South Dakota’s halfcourt offense was even better than its transition offense last season, when its 1.042 points per possession ranked third in the nation. Otzelberger’s strategy is based on shooting when the defense is out of position, and statistically, that’s most common within the shot clock’s first 10 seconds. It’s second-most common at the end of the shot clock.
Once transition has been denied and the defense is set, Otzelberger has a series of rules and guidelines for his offense to follow—at least three ball reversals, at least one paint touch, etc.—that are designed to stretch and warp the defense to produce a wide-open shot.
“I think any successful offense in the halfcourt has to start with your intent to want to move the basketball,” Otzelberger says. “It comes down to ball movement, player movement. I think at times, offenses become stagnant with over-dribbling. We want to be a team that’s passing, cutting and moving, making the defense shift sides of the floor as quickly as possible so we can keep that pace and flow going, and keep the defense on their heels.”

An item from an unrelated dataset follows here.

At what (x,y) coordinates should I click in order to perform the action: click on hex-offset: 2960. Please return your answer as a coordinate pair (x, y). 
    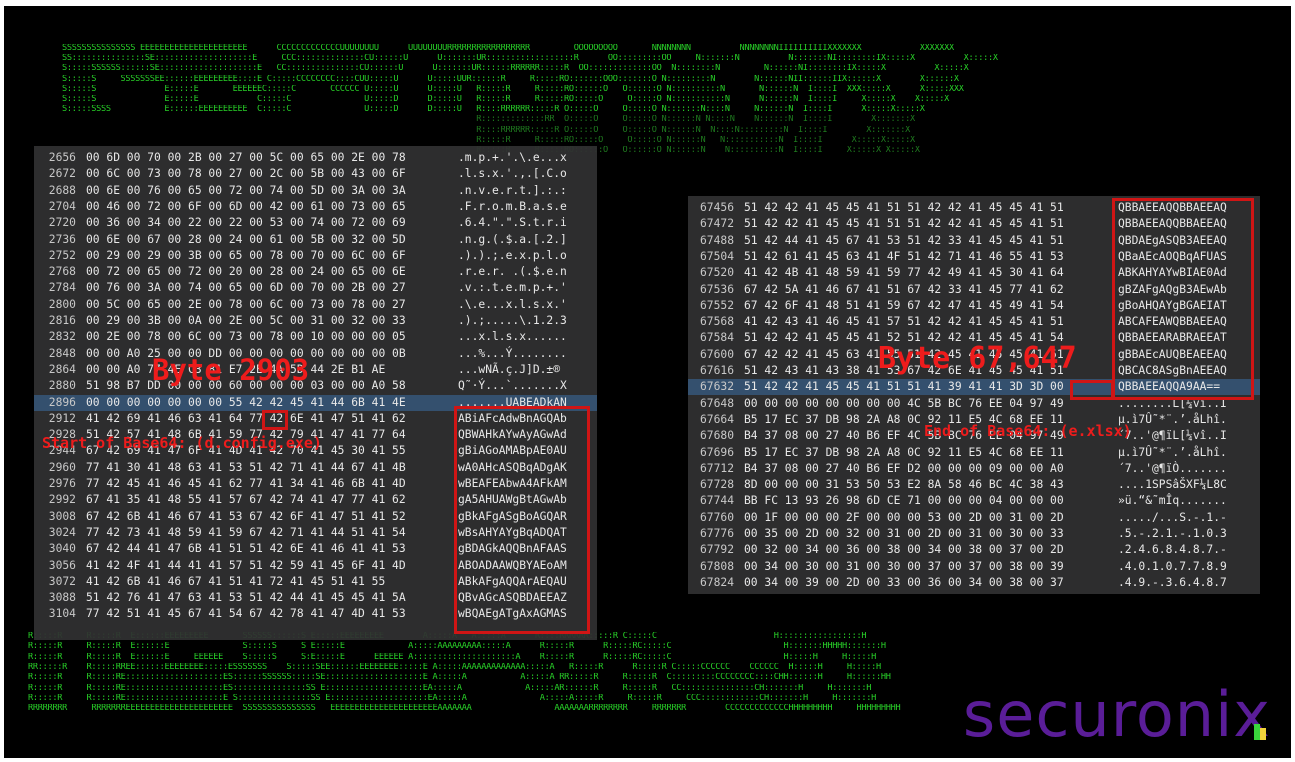
    Looking at the image, I should click on (62, 467).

The numbers support Otzelberger’s philosophy. In a recent practice, UNLV scored 0.7 points per possession during the shot clock’s middle 10 seconds and 1.571 points per possession during its final 10 seconds.
The Rebels’ pieces might not exactly fit the system yet, since much of the roster was recruited to play in former coach Marvin Menzies’ post-heavy scheme. But the hope is that with the Rebels’ wider recruiting base, an upgrade in talent will eventually mold Otzelberger’s offensive vision into a blur of dunks and 3s and points, all culminating in a joyous return to the NCAA Tournament.
“I believe it’s a group that can play fast and get up and down and be successful,” Otzelberger says. “So whatever’s happened in the past or what pretense they were recruited under or style of play, we’re not going to spend a whole lot of time thinking about. We’re just going to do what we can going forward and we’re going to get up and down.”